TASK REQUIREMENTS:
Rewrite all of the material below as a numbered list, leaving out any blank lines.

RECORDS:
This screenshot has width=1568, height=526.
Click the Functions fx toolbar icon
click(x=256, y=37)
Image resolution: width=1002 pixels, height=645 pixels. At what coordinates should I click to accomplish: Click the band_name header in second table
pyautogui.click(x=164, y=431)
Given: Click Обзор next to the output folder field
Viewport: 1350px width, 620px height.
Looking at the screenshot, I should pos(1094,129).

EXPECTED ANSWER:
1. This screenshot has width=1568, height=526.
2. Click the Functions fx toolbar icon
3. click(x=256, y=37)
4. Image resolution: width=1002 pixels, height=645 pixels. At what coordinates should I click to accomplish: Click the band_name header in second table
5. pyautogui.click(x=164, y=431)
6. Given: Click Обзор next to the output folder field
7. Viewport: 1350px width, 620px height.
8. Looking at the screenshot, I should pos(1094,129).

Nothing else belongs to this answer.